Listen to Audiobooks
If you have an Audible account, meanwhile, download the app and listen to your favorite books. Carry your old device around the house with you, or connect it to a Bluetooth speaker for surround-sound literature.
If you subscribe to a music-streaming service, you have access to just about any song ever made. Set up your old device up on a charging stand, and pop in some wireless earbuds or connect your phone to a Bluetooth speaker. Then crank up some tunes or tune into a podcast while cleaning the house, getting some work done, or just vegging out.
Contribute Your Phone to Science
As long your old smartphone still turns on, it’s probably just about as powerful and capable as your late-90s desktop.
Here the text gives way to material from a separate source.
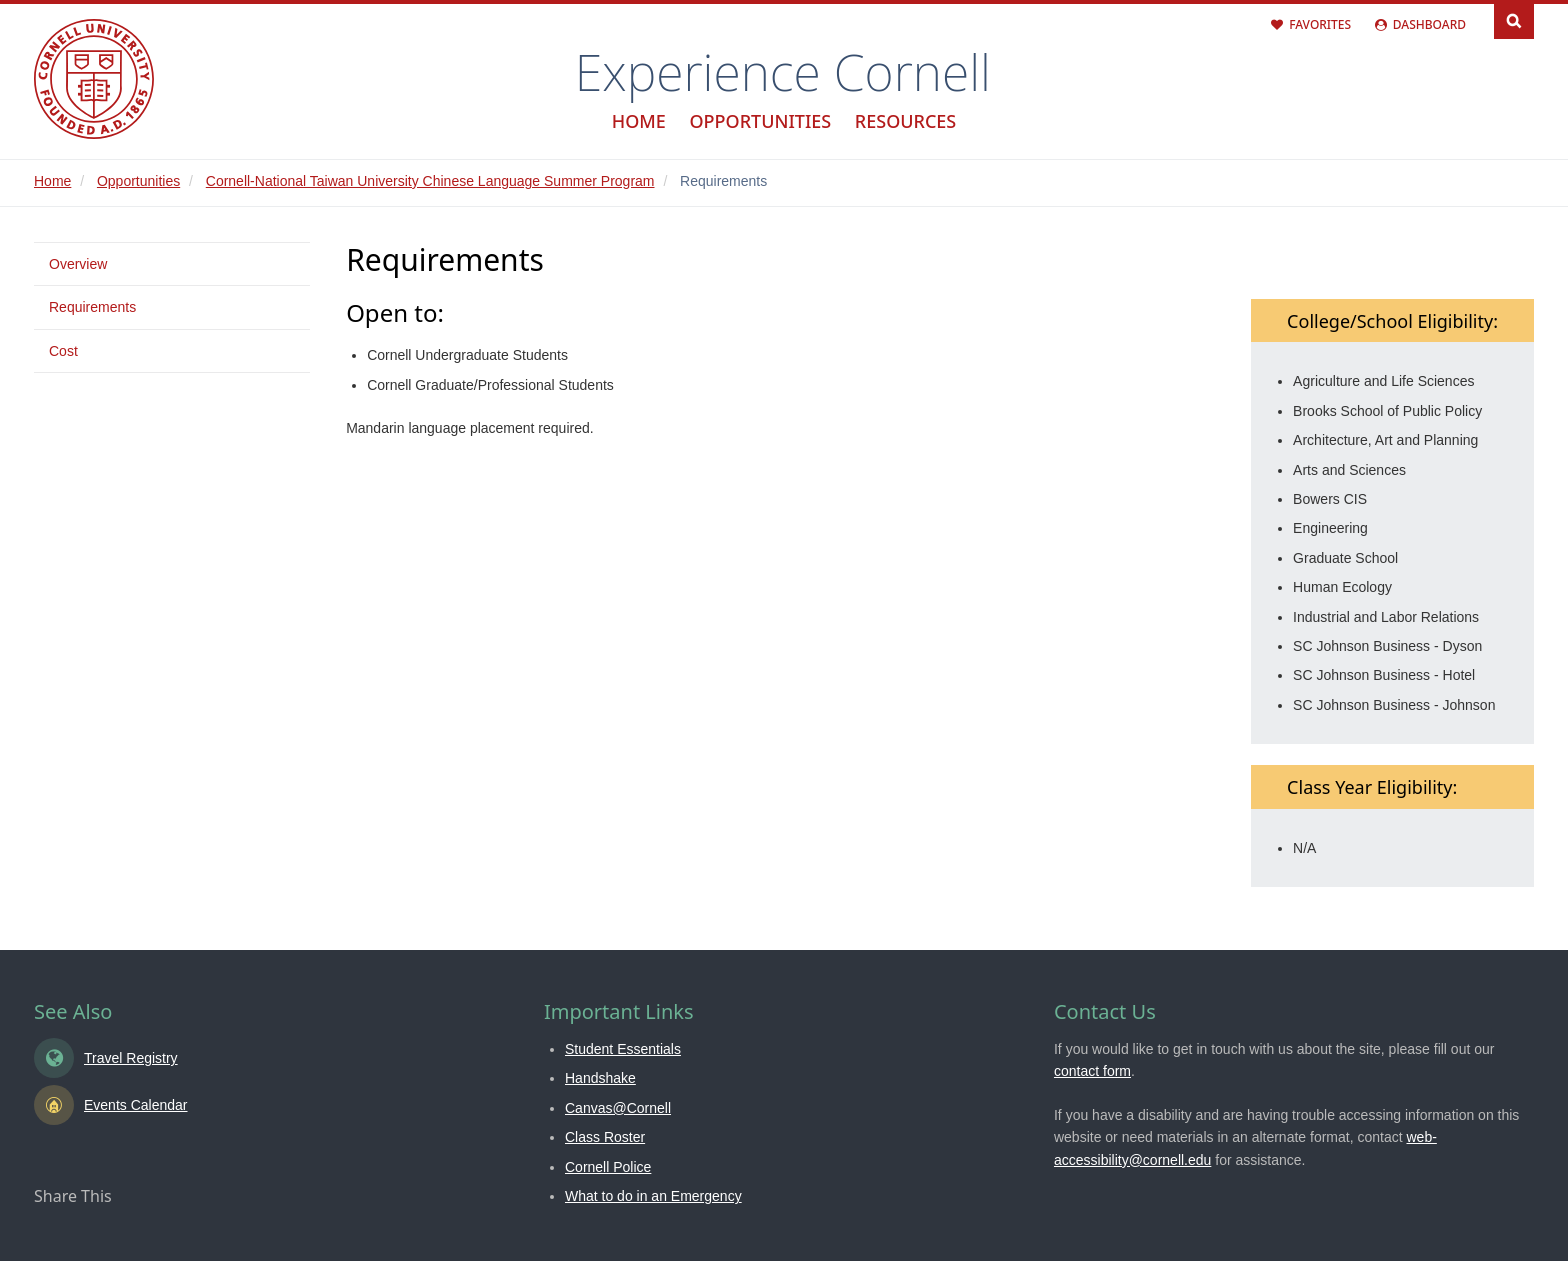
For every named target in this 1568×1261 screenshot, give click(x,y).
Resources (905, 121)
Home (639, 121)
So, why not “donate” some of those unused resources to a good cause? Currently just for Android, you can download the BOINC app (Google Play), which was developed by the University of Berkeley to harnesses your device’s unused computing power for crowdsourced science.
You can help [email protected] search for alien signals, use computational power for health and sustainability research with IBM’s World Community Grid, assist [email protected] in trying to avoid the planet getting hit by an asteroid, and other such projects. Choose which project you want to help, hook it up to your local Wi-Fi, and help our species progress into the future!
Emergency 911 Phone
US law requires that all phones be able to call 911, even without a SIM card or connected data plan. That means no matter how old your phone is, as long as it has power, it will be able to connect with emergency services. Even in conditions where there would normally be limited service, the call should be able to go through.
While you will probably have have your phone on you at all times, it can’t hurt to have a backup device just in case. For instance, you could keep an inactive phone in the car in case there’s an emergency. You can also give the decommissioned device to an older relative who might not have a mobile device, but could use an easy way to contact emergency services just in case.